誘いの森の孤独暮らし。もしかするとドラゴンクレーター内でもあまり誰かと接するような性格ではないのかもしれない。
「リリティアって興味ないことにはとことん興味ないのよねぇ……」
止めに入ったはずのユエラもどうやらすでに諦めているらしい。
どうしようもないといった感じでやれやれと頭を抱えている。
遠巻きに見れば本当にいつもどおりだった。
いつの間にか繋がった連中が喧々諤々と賑わいつつ縁を繋ぐ。
それを困ったように、しょうがなさそうに見守る者までいる。関わりとはとても美しく、儚いもの。
「1人ぼっち……か」
そんな賑やかな連中の外で、明人は乾いた笑みで見守るだけ。
疲弊した身体にムチを打ち、軋ませ、いつもの倍は重い身体に力を入れてもち上げる。
――だからあの誓いは呪いだ……オレにとってはな。
ずっと停滞していた。立ち止まったままだった。
口では幾らでも嘘がつけた。だけど心が嘘で覆い隠せなくなっていた。
どれだけ鍛えても重くて重くて押しつぶされそうで。どれほど力を籠めても身体は沈んでいくばかり。

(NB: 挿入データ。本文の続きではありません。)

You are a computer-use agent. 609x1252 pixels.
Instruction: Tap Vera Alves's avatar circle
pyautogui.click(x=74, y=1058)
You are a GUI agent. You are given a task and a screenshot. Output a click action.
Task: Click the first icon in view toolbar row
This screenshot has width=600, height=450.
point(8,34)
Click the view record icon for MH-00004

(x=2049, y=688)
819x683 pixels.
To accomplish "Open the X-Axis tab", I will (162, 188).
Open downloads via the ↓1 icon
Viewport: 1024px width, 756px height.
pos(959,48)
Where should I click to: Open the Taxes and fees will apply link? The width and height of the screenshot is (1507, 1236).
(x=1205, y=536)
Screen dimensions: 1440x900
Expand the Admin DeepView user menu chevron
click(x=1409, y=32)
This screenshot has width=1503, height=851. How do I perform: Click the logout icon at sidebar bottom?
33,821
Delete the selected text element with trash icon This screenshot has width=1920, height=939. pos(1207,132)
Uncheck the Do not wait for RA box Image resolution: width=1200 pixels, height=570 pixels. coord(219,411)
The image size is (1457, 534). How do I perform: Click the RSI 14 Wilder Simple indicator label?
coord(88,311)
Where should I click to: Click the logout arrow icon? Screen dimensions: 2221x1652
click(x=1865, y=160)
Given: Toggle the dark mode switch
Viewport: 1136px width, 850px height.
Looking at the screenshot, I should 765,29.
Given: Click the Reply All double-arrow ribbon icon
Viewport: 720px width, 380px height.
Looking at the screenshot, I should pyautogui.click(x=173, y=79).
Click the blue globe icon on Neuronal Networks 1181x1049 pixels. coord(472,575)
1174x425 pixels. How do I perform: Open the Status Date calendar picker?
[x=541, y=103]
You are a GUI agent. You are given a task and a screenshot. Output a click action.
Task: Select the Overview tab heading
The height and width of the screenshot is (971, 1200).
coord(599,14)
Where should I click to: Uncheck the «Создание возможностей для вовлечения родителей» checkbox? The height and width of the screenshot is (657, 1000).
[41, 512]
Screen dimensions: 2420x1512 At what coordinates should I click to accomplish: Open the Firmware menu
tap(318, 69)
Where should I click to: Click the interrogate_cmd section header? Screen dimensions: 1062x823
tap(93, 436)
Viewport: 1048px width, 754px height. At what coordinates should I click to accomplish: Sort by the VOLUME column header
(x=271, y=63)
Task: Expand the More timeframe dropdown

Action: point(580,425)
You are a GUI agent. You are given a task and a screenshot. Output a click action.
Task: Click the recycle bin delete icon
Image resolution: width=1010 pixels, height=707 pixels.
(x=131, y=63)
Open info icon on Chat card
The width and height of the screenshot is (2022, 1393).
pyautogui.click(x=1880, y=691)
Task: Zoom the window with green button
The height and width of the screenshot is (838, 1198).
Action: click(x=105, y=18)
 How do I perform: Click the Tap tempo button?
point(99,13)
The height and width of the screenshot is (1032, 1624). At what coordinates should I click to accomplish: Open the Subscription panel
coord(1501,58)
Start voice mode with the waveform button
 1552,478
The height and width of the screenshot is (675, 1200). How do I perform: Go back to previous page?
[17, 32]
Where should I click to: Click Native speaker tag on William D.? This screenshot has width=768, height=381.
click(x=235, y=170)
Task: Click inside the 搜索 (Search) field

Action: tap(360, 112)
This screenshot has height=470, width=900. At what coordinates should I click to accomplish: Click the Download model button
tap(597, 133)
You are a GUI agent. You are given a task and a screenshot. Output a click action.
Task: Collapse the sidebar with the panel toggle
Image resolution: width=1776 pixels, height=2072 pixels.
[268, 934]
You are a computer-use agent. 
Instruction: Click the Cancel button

空が遠くて、底に足がとられてしまったから逃げだせない。
「……ん?」
ふと肩が暖かく――軽くなった気がした。
明人は呼ばれた気がしてそちらを見る。
「自分の意志ならそれで良い。それと、これは私からの助言だ」
肩に、女性の者と思わしき手が添えられた。
見ればそこには友がいつもの気丈な微笑みで立っている。
ヒールでかさ増ししているとはいえだ。成人男性の平均的な身長の明人のほうがだいぶ背が高い。
常に高圧的なヘルメリルだが、こうして並ぶときちんと男女の身長差があった。
「貴様が旅立ってから半日もせず私を呼びだすほどに気を揉んでいた者がいた。少しは心情くらい汲んでやれ」
血の色をした瞳が胡乱げに騒ぎの中心を見つめている。
だから明人もやかましいほうを一緒になって眺めることにした。
「まったく帰ってきたばっかりだってのに騒がしいったらないな。それなのにちょっと離れてただけで懐かしさすら感じるよ」
「ならば、そここそが貴様の帰る場所ということなのだ。見知らぬ地で懐かしむという感情は芽生えん」
解放されたスードラは尻を天井に突きだし伸びている。
今度はエスナがリリティアに詰め寄っているがまったく相手にされていない。
ユエラはもう飽きたらしく壁に寄りかかって読書をはじめてしまっている。
彩り豊かになんとも自分勝手で自由気ままなものだ。
「とりあえず決闘前に仲直りできるようがんばってみるよ」
「白銀の舞踏も初めての感情に戸惑っているのだろう。あと……貴様をとりまく周囲の感情を理解するということを忘れるな」
この喧嘩でもヘルメリルなりに気を使ってくれていたのだろう。
態度は大きく、口ではなんだかんだといいながら、結局は彼女が場を治めてくれる。
なので明人はなんとなく、その起きやすい位置にある頭に手を乗せる。
「おいこら気安く触れるな。触れるならまず媚びへつらってから許しを得て感涙を流しつつ触れろ」
するとヘルメリルはむぅ、と片頬を膨らませながら彼を見上げた。
怒っているような。それでいて普段よりも口数が多く、若干照れているようなだ。
「ははッ。こうやって近くで見ると、ヘルメリルって意外とちっちゃくて可愛いよなっ」
「――んなあッッ!?」
明人が鼻を鳴らしながらそう言うと、間もなくして荒れ狂う嵐の目が2つに増えた。
後に会議室を訪れたエルフ女王の側近曰く。
最後は、絶対防御で守られた聖女のみが立っていたのだとか。
修理された世界はゆっくりとだがつつがなく巡っている。
たった1人だけが静かに這い寄る滅びの影に気づいていた。